A panel of three U.S. District court judges in San Francisco narrowly tailored a little-known provision of the Communications Decency Act that made it a crime, punishable by a fine and up to two years in prison, to transmit "indecent" material "with intent to annoy."
The federal panel did not throw out the statute as unconstitutional, but in a split decision, the judges said the statute applied only to "obscene" speech, which is not protected by the First Amendment.
Annoy.com's controversial opinion pieces and electronic postcards often contain profanity and sexually explicit content and are intended to make people angry or uncomfortable. In January 1997,
Annoy.com's parent company, ApolloMedia Corporation, filed a lawsuit against the government challenging the provision.
Now sites like Annoy.com are free to speak "indecently" on the Net in an effort to irk people, but obscenity could get them in trouble.

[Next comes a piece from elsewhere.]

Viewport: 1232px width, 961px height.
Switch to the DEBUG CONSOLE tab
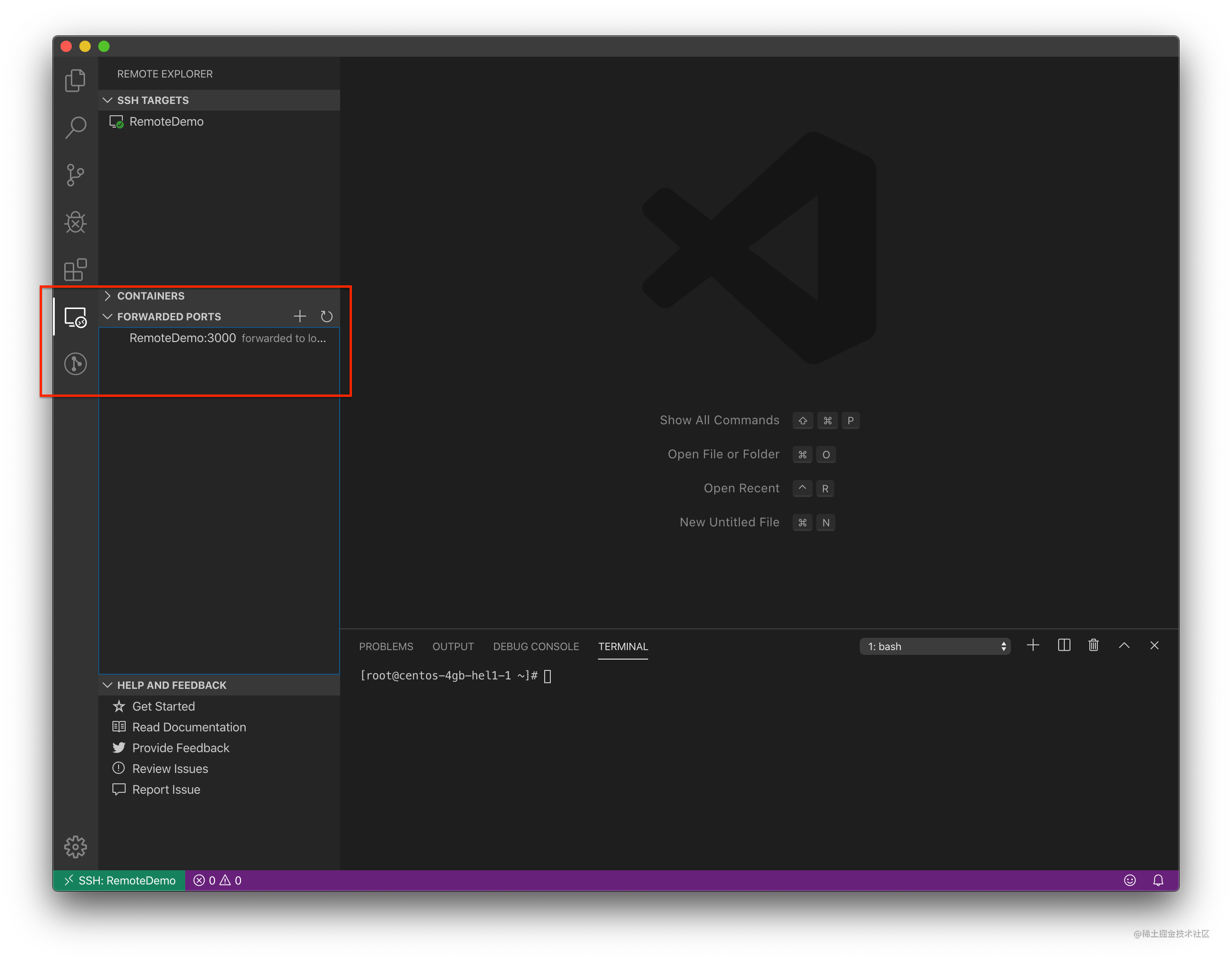535,646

Under the so-called Miller Test, material is "obscene" if it meets a three-tier test: "the average person, applying contemporary community standards, would find that the work, taken as a whole, appeals to the prurient interest"; "if the work depicts or describes, in a patently offensive way, sexual conduct specifically defined by the applicable state law"; and "if the work, taken as a whole, lacks serious literary, artistic,
political, or scientific value."
Last June, the Supreme Court overturned two provisions in the CDA that made it a felony to transmit or display indecent material to anyone under the age of 18. Opponents of laws such as the CDA say the term "indecent" could apply to an array of online content about topics including art,
medicine, safe sex, or gay rights.
"In a nutshell, we achieved our objective on a couple of levels--it is constitutional to use the Net to transmit material that is indecent with an intent to annoy," said Clinton Fein, president of ApolloMedia.
"We can put up the most vulgar, rude, disgusting stuff up on Annoy.com, but it's politically and socially redeeming, so it can't be [deemed] obscene," he added. "I have mixed feelings, though, because I would have preferred to see them strike down the law. I don't think the courts should rewrite the law where Congress failed."
ApolloMedia has not decided if it will challenge the ruling.